[Data extracted from a collection]
......
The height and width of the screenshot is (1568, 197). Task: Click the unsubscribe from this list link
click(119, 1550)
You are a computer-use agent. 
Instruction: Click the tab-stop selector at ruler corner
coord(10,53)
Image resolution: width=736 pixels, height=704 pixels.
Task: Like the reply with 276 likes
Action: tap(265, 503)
......
* **ACTION ITEM**
Set down only the lines running from the line with "Instruction: Click the" to the end of the entries above, both included, exactly as they stand.

* **FINISHED TASK**
Instruction: Click the tab-stop selector at ruler corner
coord(10,53)
Image resolution: width=736 pixels, height=704 pixels.
Task: Like the reply with 276 likes
Action: tap(265, 503)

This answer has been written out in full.